[start DATASET ENTRIES]

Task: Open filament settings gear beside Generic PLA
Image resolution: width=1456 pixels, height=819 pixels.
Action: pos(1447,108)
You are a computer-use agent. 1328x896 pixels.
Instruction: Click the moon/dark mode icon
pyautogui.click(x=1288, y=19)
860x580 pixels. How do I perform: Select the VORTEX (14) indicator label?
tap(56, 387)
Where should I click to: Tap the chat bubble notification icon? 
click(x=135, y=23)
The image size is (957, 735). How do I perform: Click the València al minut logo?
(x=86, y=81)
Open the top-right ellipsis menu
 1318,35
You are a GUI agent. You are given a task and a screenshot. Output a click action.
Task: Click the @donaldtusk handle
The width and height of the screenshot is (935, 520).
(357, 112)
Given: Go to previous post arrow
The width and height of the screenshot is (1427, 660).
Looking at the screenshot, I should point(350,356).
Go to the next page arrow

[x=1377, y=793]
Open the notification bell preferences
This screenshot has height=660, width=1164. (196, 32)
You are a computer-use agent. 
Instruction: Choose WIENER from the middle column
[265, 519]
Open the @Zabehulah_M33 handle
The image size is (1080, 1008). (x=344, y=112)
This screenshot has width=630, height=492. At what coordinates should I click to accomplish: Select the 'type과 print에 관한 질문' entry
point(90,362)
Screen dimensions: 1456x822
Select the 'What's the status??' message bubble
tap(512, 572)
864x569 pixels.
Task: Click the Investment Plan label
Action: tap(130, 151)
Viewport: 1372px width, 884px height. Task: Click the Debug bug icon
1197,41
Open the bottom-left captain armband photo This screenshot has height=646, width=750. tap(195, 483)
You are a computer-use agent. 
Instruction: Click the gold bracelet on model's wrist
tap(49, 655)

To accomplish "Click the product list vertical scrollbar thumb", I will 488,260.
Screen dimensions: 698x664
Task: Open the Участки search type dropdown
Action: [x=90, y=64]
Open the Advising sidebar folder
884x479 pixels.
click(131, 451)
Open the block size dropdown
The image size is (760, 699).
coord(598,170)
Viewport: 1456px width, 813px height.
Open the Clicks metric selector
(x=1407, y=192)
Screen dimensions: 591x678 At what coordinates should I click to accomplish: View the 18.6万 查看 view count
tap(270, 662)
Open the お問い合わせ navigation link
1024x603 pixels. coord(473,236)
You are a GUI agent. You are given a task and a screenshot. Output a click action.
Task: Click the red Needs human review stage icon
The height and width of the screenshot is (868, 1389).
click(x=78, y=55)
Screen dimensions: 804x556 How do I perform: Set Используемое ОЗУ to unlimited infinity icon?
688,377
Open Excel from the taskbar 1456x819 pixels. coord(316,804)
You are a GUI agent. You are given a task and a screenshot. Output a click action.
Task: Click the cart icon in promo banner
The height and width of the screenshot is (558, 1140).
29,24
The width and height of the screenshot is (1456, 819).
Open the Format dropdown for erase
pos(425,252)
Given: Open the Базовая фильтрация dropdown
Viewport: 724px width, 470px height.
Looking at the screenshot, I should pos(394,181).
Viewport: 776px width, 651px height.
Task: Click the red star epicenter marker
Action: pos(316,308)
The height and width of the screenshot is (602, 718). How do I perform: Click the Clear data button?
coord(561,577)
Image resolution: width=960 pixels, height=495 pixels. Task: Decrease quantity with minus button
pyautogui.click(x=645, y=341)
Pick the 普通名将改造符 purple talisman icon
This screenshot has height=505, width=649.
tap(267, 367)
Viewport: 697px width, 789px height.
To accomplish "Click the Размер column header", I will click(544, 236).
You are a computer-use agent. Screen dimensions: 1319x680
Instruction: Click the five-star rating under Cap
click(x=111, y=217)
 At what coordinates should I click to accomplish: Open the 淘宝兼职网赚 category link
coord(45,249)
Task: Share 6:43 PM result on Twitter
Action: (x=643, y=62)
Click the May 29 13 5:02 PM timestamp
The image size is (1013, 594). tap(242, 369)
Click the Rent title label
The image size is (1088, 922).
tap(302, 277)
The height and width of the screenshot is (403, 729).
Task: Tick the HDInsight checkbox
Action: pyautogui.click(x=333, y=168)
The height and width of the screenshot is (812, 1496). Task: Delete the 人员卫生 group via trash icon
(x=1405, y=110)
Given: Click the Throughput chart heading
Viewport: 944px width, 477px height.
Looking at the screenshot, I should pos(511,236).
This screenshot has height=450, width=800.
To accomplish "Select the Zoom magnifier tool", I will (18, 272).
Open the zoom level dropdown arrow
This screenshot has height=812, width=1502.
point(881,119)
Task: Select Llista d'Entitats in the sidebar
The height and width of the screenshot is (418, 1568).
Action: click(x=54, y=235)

[end DATASET ENTRIES]

* _STATED TASK_
Find every line in the entries above that contains the string "resolution" and copy each one. Match case exactly.

* _ANSWER TO THE PROBLEM_
Image resolution: width=1456 pixels, height=819 pixels.
Image resolution: width=960 pixels, height=495 pixels. Task: Decrease quantity with minus button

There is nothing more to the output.